A second Public Hearing on the Kimberley Crossing seniors development proposed for Marysville was to have occurred next Monday at Council’s Committee of the Whole meeting, but has been postponed while the Ministry of Transportation looks at traffic concerns.
Mayor Don McCormick says that traffic was the primary concern arising from a previous hearing.
“All the concerns are traffic related,” he said. “People say they love the project, it’s just a matter of location and traffic. And because access is off a provincial highway we need the advice of a Ministry engineer.”
The access to Kimberley Crossing, which is located on the northwest side of the river, would be through the same intersection as access to the Kimberley Golf Course. There was concern about the amount of morning and late afternoon traffic, and the additional traffic the new facility would generate.

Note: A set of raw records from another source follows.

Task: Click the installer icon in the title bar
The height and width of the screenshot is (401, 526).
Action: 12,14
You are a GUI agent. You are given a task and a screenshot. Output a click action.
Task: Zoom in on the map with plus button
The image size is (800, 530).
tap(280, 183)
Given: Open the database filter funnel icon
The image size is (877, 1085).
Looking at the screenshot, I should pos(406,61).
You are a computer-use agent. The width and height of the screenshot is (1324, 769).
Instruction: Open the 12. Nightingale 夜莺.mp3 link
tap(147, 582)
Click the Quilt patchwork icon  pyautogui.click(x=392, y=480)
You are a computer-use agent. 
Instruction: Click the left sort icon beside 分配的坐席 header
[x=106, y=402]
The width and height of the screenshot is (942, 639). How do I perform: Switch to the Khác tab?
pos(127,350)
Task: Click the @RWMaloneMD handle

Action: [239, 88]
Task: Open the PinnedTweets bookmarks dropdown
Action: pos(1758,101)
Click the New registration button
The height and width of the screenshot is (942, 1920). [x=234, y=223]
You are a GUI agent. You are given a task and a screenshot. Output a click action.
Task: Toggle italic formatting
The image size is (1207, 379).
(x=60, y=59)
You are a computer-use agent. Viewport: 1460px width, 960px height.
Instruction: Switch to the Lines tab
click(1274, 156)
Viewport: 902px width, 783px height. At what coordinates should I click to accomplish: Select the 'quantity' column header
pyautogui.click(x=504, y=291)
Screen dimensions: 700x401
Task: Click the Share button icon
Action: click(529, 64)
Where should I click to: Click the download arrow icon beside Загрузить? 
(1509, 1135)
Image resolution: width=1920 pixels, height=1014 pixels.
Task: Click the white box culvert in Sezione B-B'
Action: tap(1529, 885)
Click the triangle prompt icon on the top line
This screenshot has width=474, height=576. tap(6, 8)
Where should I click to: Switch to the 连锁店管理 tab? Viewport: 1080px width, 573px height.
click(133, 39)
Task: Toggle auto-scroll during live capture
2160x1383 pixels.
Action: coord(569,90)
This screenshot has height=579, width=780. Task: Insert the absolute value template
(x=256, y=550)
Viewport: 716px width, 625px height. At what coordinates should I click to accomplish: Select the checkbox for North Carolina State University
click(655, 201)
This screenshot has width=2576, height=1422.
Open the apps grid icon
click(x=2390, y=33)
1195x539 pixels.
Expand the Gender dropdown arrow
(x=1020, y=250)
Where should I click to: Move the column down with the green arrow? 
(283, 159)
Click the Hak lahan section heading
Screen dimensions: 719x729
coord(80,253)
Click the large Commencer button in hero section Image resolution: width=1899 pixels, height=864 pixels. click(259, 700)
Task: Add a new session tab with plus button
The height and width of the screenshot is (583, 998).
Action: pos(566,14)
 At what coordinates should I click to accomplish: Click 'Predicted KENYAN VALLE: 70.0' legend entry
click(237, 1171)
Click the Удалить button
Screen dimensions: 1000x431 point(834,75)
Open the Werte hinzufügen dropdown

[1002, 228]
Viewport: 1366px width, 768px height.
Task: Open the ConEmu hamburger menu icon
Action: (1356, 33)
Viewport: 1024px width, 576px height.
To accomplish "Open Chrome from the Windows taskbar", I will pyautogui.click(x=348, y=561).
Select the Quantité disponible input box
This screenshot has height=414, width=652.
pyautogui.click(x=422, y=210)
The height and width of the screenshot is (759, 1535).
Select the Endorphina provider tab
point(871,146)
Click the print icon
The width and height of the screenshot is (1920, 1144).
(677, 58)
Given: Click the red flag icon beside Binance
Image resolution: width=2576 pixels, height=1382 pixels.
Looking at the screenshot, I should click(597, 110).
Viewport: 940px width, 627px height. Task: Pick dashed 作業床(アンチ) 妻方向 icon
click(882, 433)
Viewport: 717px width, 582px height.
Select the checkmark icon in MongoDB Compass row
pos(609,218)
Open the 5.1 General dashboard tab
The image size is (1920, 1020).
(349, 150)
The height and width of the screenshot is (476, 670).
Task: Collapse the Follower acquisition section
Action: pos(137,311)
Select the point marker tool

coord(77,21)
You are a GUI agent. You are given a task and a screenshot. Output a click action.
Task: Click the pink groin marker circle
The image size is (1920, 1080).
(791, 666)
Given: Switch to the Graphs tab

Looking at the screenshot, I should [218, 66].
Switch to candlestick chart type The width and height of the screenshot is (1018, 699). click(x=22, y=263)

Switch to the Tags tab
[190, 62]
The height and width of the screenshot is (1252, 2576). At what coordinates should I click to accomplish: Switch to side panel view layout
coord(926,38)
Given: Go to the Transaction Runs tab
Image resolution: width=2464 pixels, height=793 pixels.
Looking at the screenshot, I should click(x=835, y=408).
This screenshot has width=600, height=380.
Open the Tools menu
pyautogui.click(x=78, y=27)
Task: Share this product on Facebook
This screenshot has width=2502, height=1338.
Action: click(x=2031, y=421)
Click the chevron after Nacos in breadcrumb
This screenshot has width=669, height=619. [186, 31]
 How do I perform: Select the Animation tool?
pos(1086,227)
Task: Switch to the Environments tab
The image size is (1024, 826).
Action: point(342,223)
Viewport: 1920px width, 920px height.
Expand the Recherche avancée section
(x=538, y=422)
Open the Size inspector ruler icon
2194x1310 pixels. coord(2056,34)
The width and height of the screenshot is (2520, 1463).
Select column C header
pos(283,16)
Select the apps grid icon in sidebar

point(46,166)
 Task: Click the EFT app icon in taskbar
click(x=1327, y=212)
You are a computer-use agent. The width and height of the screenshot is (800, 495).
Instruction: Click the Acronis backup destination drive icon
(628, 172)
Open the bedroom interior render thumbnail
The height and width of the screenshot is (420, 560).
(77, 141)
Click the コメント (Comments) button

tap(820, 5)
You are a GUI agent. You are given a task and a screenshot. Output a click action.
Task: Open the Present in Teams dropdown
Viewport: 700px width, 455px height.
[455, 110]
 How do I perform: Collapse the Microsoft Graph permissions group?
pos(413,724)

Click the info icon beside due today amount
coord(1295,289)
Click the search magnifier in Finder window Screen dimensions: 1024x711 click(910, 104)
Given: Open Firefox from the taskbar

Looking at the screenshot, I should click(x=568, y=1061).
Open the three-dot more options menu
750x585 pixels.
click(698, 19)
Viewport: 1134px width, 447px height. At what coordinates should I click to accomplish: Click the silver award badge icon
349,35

“We need to go through the province to get feedback,” McCormick said. “Then it’s the responsibility of the developer to come up with ways to mitigate concerns.”
Those concerns aside, McCormick says that Kimberley Crossing is an amazing project that does have a market in Kimberley and the surrounding area.
What is proposed is a three-levels of care seniors complex. Lot A is proposed to be improved with a three storey 48,000 sq. ft. building designed for 61 short and long term care rooms and 3 rooms for respite care. Amenities will include a library/computer/hobby room, barber/hairdresser, as well as a quality kitchen and dining facility. Lot B will be improved with 18 one storey, level entry “patio” style units with 2 bedrooms averaging 968 sq. ft. each. The buildings will consist of 2 attached duplexes, 9 buildings in total. Lot C is proposed to be improved with a four storey 47,346 sq. ft. independent living building designed for 45 units of independent and assisted living. The units will consist of 21 – studio, 12 – one bedroom and 12 – two bedroom suites. Amenities will include a library, computer room, hobby room, exercise room, theater, entertainment director, barber/hairdresser, as well as a quality kitchen and dining facility.
The proponent estimates economic spin-off in the first year, including construction to be $132,400,000 and then $35 million annually thereafter. For the three phases, 77 jobs will be generated. The proponent says these are “high paying and skilled” jobs. They also estimate another 100 jobs in the surrounding communities through support services.